Fletch and the Man Who Read online

Page 4

Betsy laughed. The diesel engine straining to move the bus out of the motel’s horseshoe driveway was making as much noise as a jet airplane taking off.

  Freddie pressed her elbow into Betsy’s ribs. “Move,” she said. “Let me be the first to sink teeth into this new press representative.”

  “You’re just saying that,” Betsy said, moving out of her seat, “because he’s good-lookin’.”

  “Is he?” said Freddie. “I never noticed.”

  Fletch slumped into the seat vacated by Betsy. “I don’t know,” he said to Freddie. “I don’t think I’m gonna make it as a member of the establishment. It’s all too new to me.”

  After doing his copying and delivering chores the night before, Fletch finally had taken his shower and climbed into bed with all the folders Walsh Wheeler had given him. There was a folder stating the candidate’s position on each campaign issue, as well as on issues that had not arisen and probably would not arise. Some of the positions were crisp, concise, to the point. Others were longer, not as well focused, and had to be read two or three times before Fletch could discover exactly where the candidate was hedging his position. There were personnel folders, with pictures and full biographies, of each member of the candidate’s staff”. And there were other folders, not as well organized, on most of the members of the press traveling with the campaign. Some of these too had photographs, personal items regarding their families, political leanings, a few significant clippings. Fletch may have been asleep when the phone rang to wake him up. He wasn’t sure.

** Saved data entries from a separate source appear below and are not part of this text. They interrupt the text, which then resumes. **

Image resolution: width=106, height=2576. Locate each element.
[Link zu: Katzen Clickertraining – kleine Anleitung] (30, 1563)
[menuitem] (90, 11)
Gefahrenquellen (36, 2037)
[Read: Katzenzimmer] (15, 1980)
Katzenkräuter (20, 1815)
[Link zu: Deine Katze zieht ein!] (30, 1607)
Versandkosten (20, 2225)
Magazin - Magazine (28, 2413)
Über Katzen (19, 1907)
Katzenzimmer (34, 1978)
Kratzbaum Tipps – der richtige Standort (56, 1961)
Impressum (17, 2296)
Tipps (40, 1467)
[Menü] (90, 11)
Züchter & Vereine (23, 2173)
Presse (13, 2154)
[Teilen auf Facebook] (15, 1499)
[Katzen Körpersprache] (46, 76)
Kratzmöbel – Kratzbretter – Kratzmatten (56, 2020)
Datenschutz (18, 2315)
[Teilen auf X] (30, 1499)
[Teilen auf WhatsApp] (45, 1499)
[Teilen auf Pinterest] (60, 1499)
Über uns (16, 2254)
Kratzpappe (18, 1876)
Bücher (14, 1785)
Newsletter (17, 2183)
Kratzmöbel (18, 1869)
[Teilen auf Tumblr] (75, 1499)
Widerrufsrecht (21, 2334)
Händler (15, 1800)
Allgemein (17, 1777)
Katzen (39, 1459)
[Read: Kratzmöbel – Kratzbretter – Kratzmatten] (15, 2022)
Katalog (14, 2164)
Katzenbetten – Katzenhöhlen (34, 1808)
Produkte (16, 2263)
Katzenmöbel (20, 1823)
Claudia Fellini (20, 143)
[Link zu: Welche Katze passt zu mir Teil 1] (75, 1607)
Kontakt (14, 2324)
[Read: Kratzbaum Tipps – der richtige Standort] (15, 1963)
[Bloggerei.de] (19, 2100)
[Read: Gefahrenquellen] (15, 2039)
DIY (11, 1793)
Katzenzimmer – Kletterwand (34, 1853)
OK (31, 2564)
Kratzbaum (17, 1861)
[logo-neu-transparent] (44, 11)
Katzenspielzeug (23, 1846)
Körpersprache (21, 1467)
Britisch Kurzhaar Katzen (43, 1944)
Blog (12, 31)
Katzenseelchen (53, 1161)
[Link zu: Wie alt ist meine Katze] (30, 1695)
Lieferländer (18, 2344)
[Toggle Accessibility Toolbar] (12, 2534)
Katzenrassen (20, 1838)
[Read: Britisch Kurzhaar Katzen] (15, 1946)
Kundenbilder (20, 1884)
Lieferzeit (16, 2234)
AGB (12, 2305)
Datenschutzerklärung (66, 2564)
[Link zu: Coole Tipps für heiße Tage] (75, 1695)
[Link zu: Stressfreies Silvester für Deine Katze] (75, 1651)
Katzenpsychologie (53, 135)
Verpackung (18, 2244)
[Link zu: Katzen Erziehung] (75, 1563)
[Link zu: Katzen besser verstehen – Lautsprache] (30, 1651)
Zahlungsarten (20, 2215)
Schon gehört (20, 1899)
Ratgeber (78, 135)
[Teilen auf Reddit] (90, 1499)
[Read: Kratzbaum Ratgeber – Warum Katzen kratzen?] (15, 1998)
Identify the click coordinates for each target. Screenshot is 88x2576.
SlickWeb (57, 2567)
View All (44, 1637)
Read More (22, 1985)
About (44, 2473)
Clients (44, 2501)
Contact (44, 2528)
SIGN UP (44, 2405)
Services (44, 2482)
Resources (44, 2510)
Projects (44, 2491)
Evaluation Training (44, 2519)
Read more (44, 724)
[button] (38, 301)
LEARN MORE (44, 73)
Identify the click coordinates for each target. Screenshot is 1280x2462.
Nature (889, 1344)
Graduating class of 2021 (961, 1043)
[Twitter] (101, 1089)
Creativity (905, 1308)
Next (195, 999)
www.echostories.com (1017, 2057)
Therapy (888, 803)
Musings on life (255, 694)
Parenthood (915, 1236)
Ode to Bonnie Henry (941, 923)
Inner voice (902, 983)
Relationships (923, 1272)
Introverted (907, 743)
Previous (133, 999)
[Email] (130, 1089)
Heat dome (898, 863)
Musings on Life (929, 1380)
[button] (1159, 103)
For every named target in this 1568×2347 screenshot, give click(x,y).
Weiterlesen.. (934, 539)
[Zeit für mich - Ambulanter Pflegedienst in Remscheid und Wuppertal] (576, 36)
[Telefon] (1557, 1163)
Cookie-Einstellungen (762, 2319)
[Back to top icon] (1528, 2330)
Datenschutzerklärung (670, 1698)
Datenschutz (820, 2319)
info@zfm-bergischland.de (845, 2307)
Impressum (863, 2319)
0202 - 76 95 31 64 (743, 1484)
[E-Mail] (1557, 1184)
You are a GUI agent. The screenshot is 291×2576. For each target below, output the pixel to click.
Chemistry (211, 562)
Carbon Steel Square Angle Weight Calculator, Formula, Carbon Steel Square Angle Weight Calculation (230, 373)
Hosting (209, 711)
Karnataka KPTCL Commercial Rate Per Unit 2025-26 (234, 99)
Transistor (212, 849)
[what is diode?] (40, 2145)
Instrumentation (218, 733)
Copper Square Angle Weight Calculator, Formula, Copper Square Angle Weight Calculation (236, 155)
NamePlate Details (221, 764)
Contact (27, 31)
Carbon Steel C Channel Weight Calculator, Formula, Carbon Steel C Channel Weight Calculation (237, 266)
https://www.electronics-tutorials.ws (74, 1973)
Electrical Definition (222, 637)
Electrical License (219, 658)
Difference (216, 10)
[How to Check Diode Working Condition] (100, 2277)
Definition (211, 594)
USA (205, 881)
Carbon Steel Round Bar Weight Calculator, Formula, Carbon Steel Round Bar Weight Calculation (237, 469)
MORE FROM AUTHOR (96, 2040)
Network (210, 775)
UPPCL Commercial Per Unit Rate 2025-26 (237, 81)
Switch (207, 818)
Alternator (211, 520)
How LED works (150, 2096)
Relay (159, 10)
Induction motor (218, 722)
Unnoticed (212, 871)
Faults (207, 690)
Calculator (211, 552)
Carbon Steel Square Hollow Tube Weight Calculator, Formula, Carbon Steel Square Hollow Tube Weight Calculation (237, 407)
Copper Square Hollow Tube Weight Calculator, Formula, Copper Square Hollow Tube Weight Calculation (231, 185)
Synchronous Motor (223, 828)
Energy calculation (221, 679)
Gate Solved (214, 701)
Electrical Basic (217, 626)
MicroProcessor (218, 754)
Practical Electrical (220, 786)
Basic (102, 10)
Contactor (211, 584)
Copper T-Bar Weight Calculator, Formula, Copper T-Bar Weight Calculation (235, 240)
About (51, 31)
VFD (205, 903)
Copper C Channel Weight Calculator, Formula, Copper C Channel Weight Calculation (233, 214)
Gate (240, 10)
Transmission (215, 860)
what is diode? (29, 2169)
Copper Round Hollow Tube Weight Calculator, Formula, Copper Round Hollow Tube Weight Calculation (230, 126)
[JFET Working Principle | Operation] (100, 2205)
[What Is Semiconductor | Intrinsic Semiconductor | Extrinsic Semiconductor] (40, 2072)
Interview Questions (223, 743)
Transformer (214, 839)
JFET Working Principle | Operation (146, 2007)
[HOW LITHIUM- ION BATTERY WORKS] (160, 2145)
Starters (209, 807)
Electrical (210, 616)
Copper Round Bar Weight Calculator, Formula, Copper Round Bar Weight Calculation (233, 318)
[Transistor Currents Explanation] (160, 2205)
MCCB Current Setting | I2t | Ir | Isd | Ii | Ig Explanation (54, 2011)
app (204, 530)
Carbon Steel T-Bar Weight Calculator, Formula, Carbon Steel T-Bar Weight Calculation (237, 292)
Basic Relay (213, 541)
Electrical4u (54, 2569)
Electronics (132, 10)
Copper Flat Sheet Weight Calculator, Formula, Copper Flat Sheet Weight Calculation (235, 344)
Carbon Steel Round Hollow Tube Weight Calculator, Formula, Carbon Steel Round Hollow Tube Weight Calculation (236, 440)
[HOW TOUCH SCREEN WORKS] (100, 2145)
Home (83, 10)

  “So far,” he said to Freddie, as the press bus rolled along the highway, “I’ve received two lectures on absolute loyalty.”

  “What do you expect?” she asked.

  Fletch thought a moment. “I don’t believe in absolutes.”

  “You’re in a position, all right,” she agreed, nodding. “Between the fire and the bottom of the skillet. As a reporter, you’re trained to find things out and report ’em. As a press representative, you’ve got to prevent other reporters from finding certain things out. Adversary of the press. Against your own instincts. Poor Fletch.”

  “You’re a help.”

  “You’ll never make it.”

  “I know it.”

  “That’s all right.” She patted him on the arm. “I’ll destroy you as painlessly as possible.”

  “Great. I’d appreciate that. Are you sure you’re up to it?”

  “Up to what?”

  “Destroying me.”

  “It will be easy,” she said. “Because of all those conflicts in yourself. You’ve never tried to be a member of the establishment before, Fletch. I mean, let’s face it: you’re a born-and-bred rebel.”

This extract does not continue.